What each section of the signed-in dashboard is for and how to get started.

Overview

After sign-in you land on Overview. It shows high-level stats: how many wallets you monitor, how many notifications were sent, and how many monitors are active. Below that you see recent notification activity with delivery status (sent, pending, failed).

Illustrative layout: overview counters and recent activity.

Wallet monitoring

Wallet Monitoring is where you add blockchain addresses and choose network, tokens, minimum amount, and optional webhook URL. You can pause or resume a monitor, edit tokens and thresholds, or remove a monitor. Addresses must match the selected network format.

Illustrative layout: table of monitors with address, network, tokens, and status.

Notifications

This page lists notification history with filters for status, channel, and network. Use it to confirm webhook or Telegram delivery and inspect payloads when debugging.

Credits

Credits power deliveries (for example webhooks and channel alerts). See your balance, buy packs, and review usage from the Credits section.

Payments (dashboard)

The Payments section lets you create crypto payment pages and attach receiving addresses per network. Use it from the dashboard after you sign in.

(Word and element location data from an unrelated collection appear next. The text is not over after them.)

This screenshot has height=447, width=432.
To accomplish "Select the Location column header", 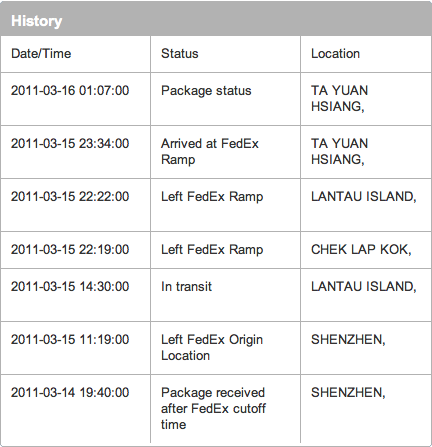I will point(335,54).
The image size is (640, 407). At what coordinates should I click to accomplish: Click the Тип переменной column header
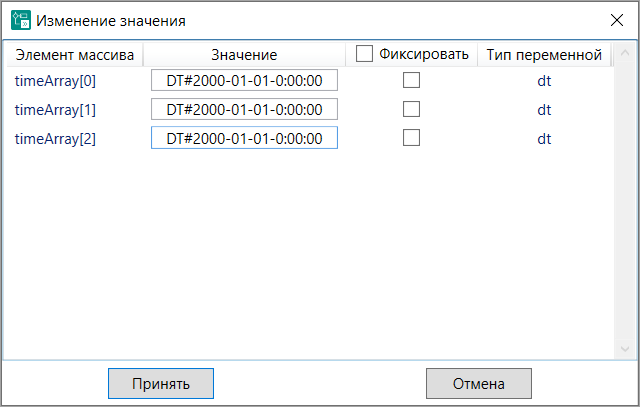click(x=544, y=54)
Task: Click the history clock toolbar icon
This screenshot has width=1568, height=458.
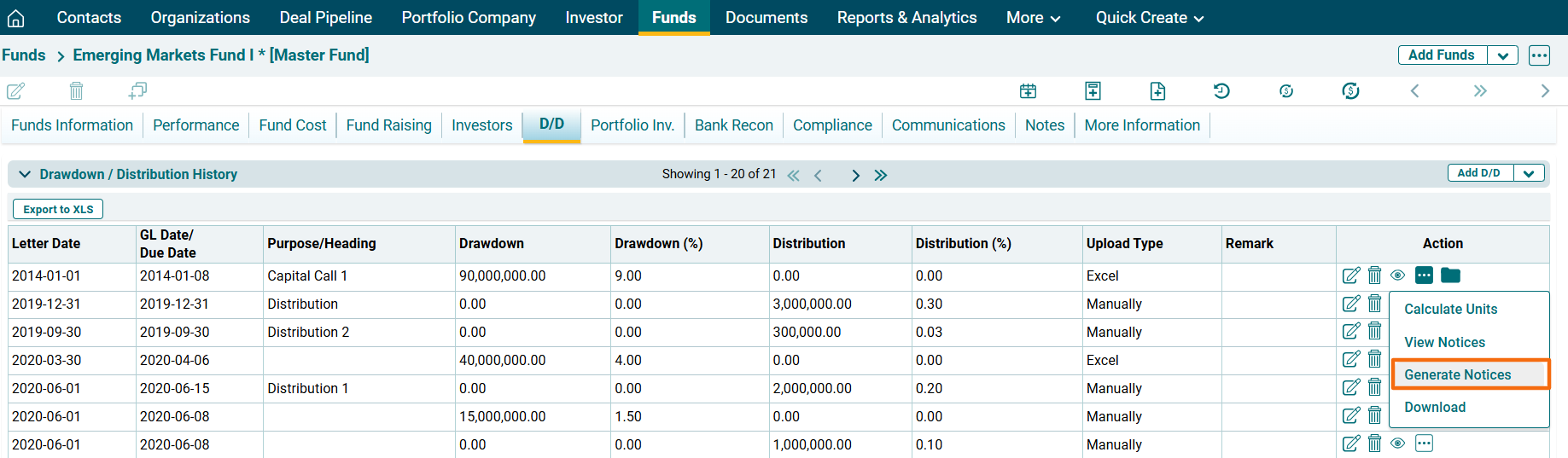Action: click(x=1221, y=91)
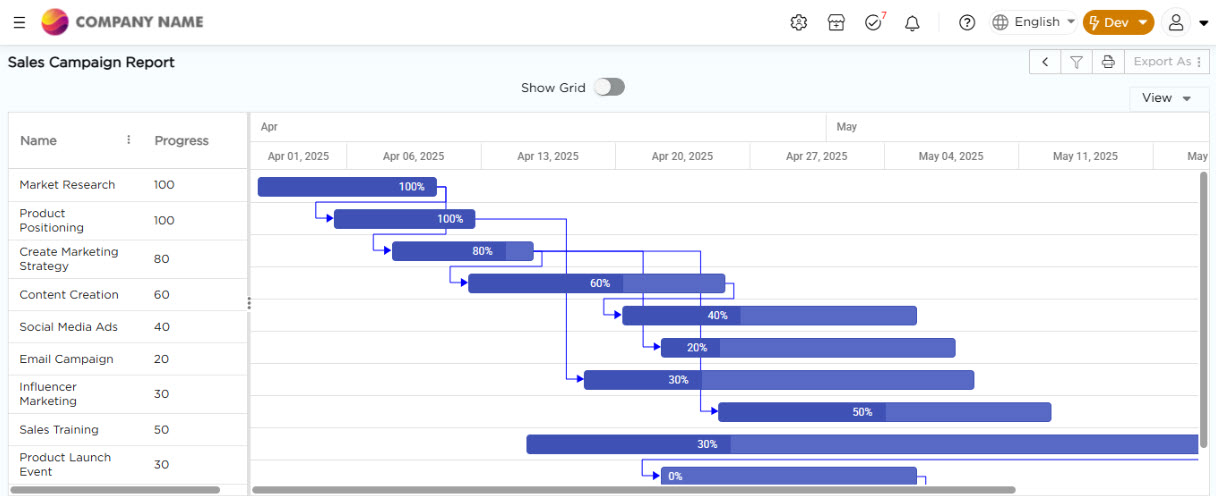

  1. Open Dashboard → Payments and click New payment page. Enter a name (for example, a store or campaign) and create the page.
  2. Open the page from the list. The dashboard shows counters for wallets in the pool, payments waiting, paid, and expired.
  3. Go to the Address pool tab and click Add wallet. Choose the blockchain network, paste the public receiving address for that network, and confirm. You can add multiple addresses; each row shows whether an address is free, in use for a payment, or disabled.
  4. Use the Payments tab to see incoming payment records for this page: status, linked wallet, webhook payload preview, and creation time.
  5. Share or embed the public payment page link where customers should pay; incoming transfers to your pool addresses are tracked according to your service settings.

Addresses must be valid for the selected network. Only add wallets you control.

API keys & webhooks

Create API keys for server-to-server calls. The first time you create a key, a webhook signing secret (whsec_…) may be shown once—store it safely. You can disable or rotate keys from the same page.

Illustrative layout: masked API key and webhook secret area.